§ **Brief**: Please print each entry below exactly as it stands, but without any pictures.

§ **Data extracts**:
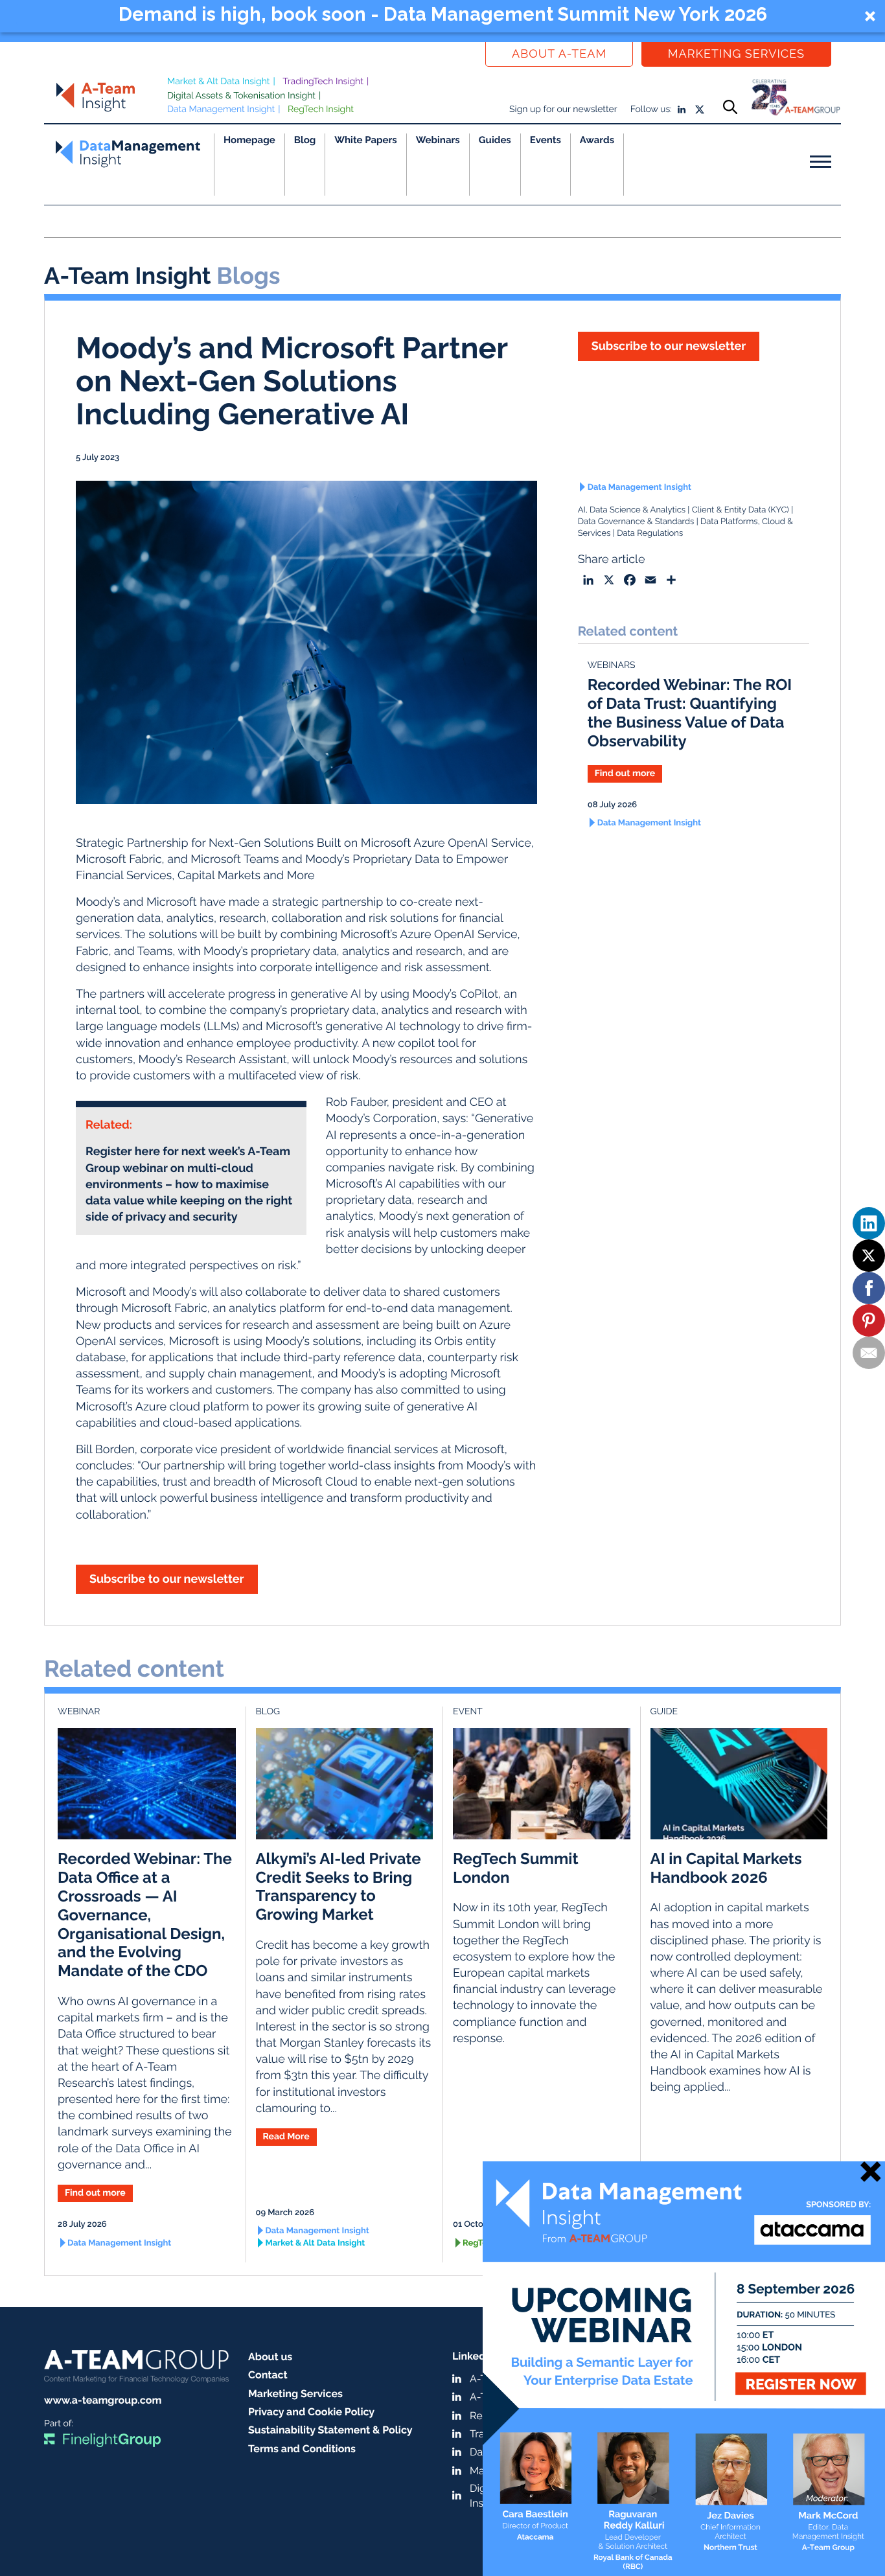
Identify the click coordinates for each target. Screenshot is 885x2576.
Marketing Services (736, 54)
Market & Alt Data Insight (218, 81)
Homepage (249, 140)
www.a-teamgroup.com (102, 2400)
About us (270, 2357)
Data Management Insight (221, 109)
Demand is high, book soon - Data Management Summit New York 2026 (443, 14)
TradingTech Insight (322, 81)
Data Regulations (650, 533)
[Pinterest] (869, 1320)
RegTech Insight (321, 109)
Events (545, 140)
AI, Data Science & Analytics (631, 510)
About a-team (559, 54)
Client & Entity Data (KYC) (740, 510)
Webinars (438, 140)
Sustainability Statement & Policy (330, 2430)
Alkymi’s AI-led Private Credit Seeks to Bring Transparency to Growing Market (338, 1886)
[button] (442, 16)
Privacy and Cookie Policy (311, 2412)
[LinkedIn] (869, 1223)
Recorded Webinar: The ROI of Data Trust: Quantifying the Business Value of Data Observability (690, 712)
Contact (268, 2375)
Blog (305, 140)
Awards (597, 140)
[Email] (869, 1353)
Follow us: (651, 109)
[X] (869, 1255)
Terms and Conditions (302, 2449)
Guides (495, 140)
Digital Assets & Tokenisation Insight (241, 96)
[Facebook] (869, 1288)
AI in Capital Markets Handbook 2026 (726, 1868)
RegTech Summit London (516, 1868)
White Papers (365, 140)
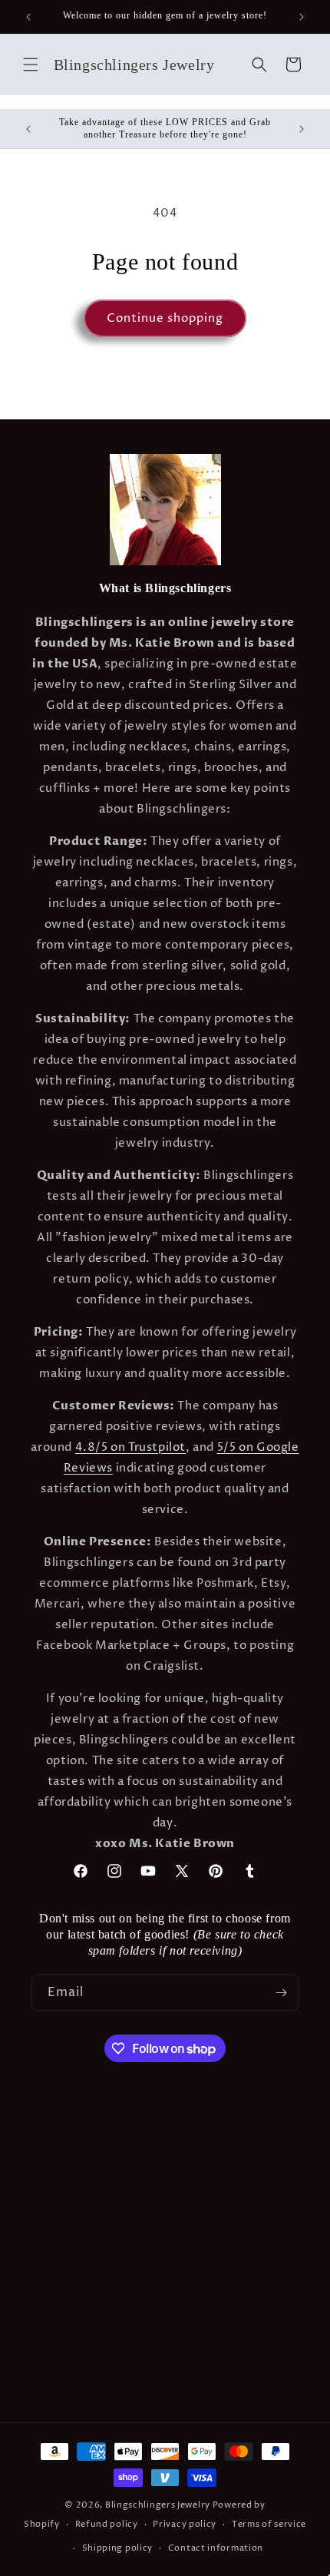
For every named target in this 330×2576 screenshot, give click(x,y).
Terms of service (269, 2524)
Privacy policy (184, 2524)
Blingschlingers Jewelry (157, 2505)
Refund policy (106, 2524)
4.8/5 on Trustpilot (130, 1447)
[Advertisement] (165, 2250)
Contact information (215, 2548)
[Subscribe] (281, 1992)
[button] (31, 64)
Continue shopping (165, 318)
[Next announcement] (301, 17)
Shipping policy (117, 2548)
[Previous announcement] (28, 17)
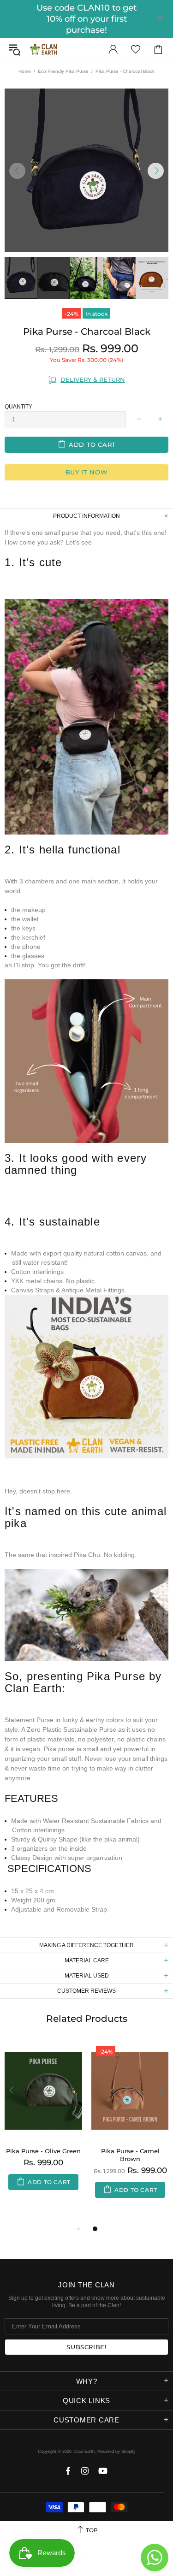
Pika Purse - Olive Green (43, 2151)
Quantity (18, 406)
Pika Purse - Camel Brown (130, 2154)
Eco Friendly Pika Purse (63, 71)
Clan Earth (43, 49)
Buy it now (87, 472)
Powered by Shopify (116, 2451)
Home (24, 71)
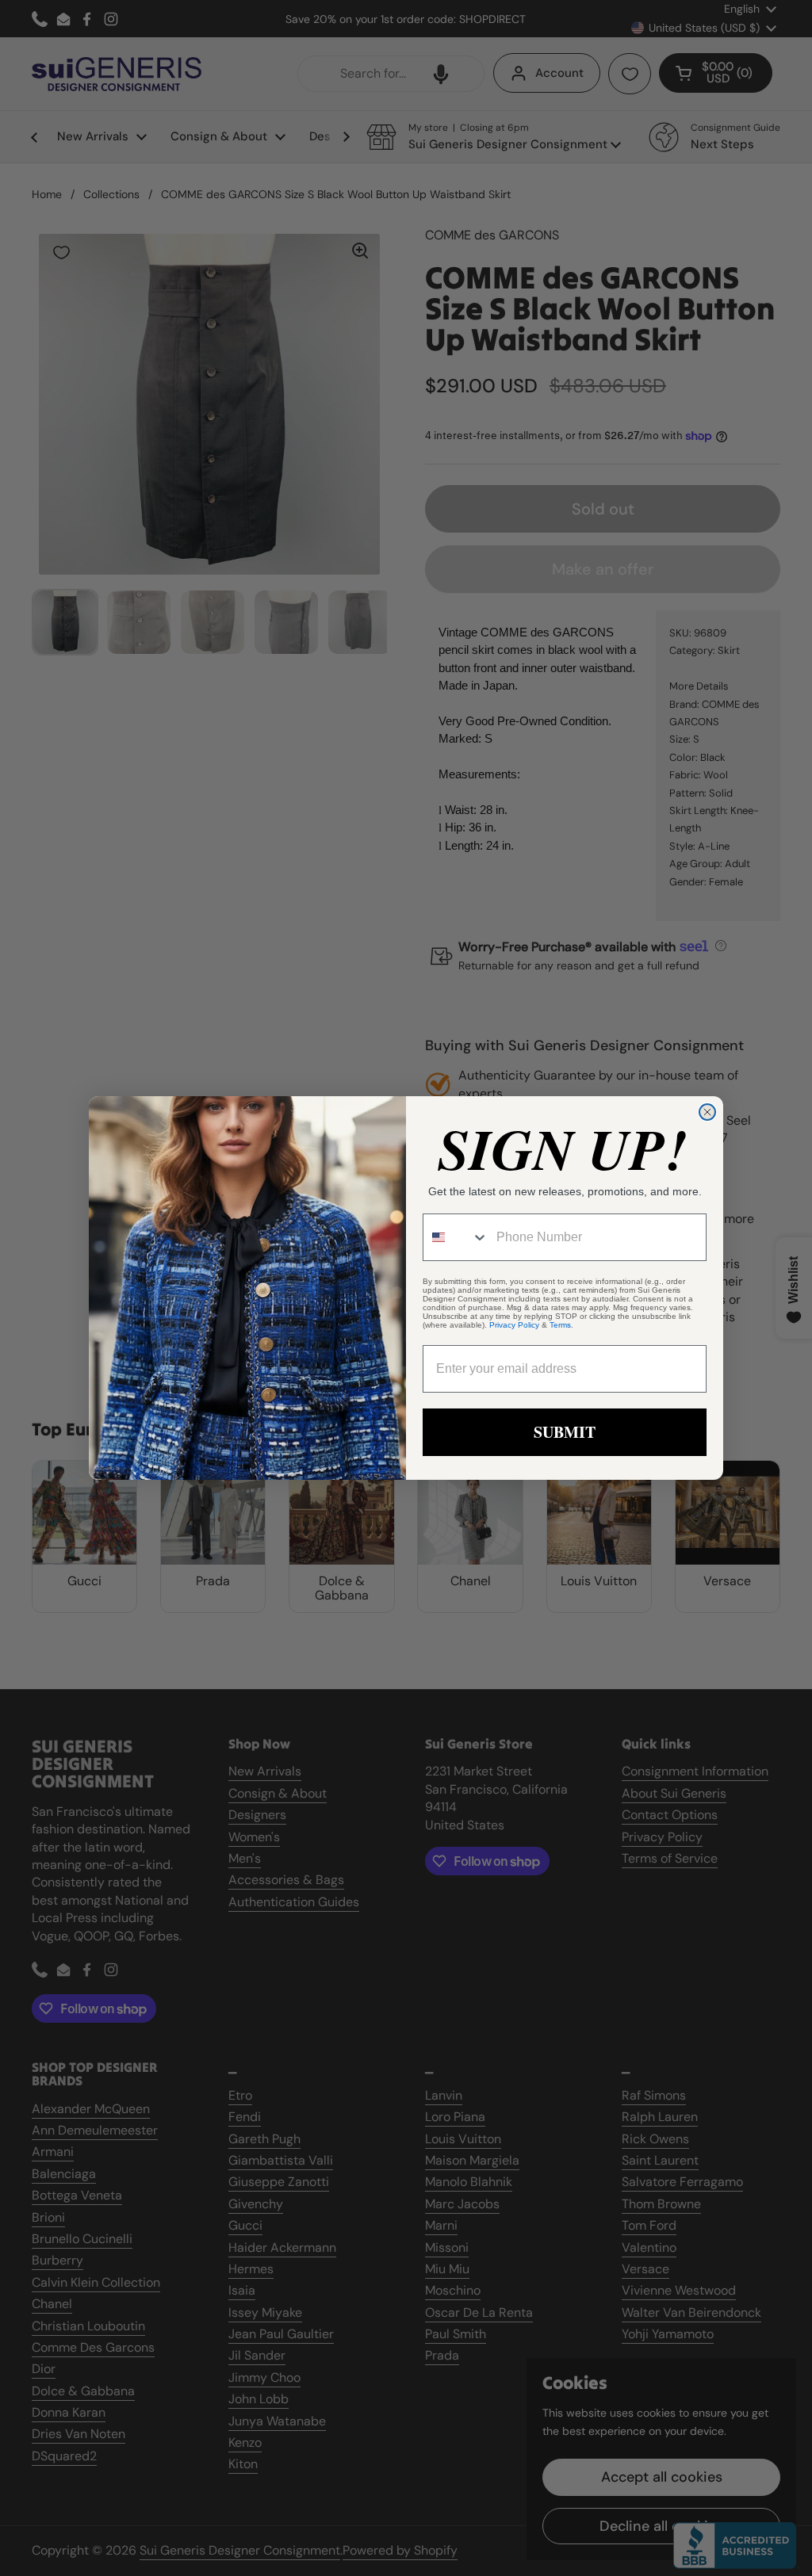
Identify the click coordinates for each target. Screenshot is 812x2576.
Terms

§ **Response to the task**:
Identify the click coordinates for each target. Screenshot is 885x2576.
Marketing Services (736, 54)
Market & Alt Data Insight (218, 81)
Homepage (249, 140)
www.a-teamgroup.com (102, 2400)
About us (270, 2357)
Data Management Insight (221, 109)
Demand is high, book soon - Data Management Summit New York 2026 (443, 14)
TradingTech Insight (322, 81)
Data Regulations (650, 533)
[Pinterest] (869, 1320)
RegTech Insight (321, 109)
Events (545, 140)
AI, Data Science & Analytics (631, 510)
About a-team (559, 54)
Client & Entity Data (KYC) (740, 510)
Webinars (438, 140)
Sustainability Statement & Policy (330, 2430)
Alkymi’s AI-led Private Credit Seeks to Bring Transparency to Growing Market (338, 1886)
[button] (442, 16)
Privacy and Cookie Policy (311, 2412)
[LinkedIn] (869, 1223)
Recorded Webinar: The ROI of Data Trust: Quantifying the Business Value of Data Observability (690, 712)
Contact (268, 2375)
Blog (305, 140)
Awards (597, 140)
[Email] (869, 1353)
Follow us: (651, 109)
[X] (869, 1255)
Terms and Conditions (302, 2449)
Guides (495, 140)
Digital Assets & Tokenisation Insight (241, 96)
[Facebook] (869, 1288)
AI in Capital Markets Handbook 2026 (726, 1868)
RegTech Summit London (516, 1868)
White Papers (365, 140)
For every named target in this 330×2576 screenshot, give click(x,y).
Terms of service (269, 2524)
Privacy policy (184, 2524)
Blingschlingers Jewelry (157, 2505)
Refund policy (106, 2524)
4.8/5 on Trustpilot (130, 1447)
[Advertisement] (165, 2250)
Contact information (215, 2548)
[Subscribe] (281, 1992)
[button] (31, 64)
Continue shopping (165, 318)
[Next announcement] (301, 17)
Shipping policy (117, 2548)
[Previous announcement] (28, 17)
Pika Purse - Olive Green (43, 2151)
Quantity (18, 406)
Pika Purse - Camel Brown (130, 2154)
Eco Friendly Pika Purse (63, 71)
Clan Earth (43, 49)
Buy it now (87, 472)
Powered by Shopify (116, 2451)
Home (24, 71)
Identify the click coordinates for each target. Screenshot is 812x2576.
Terms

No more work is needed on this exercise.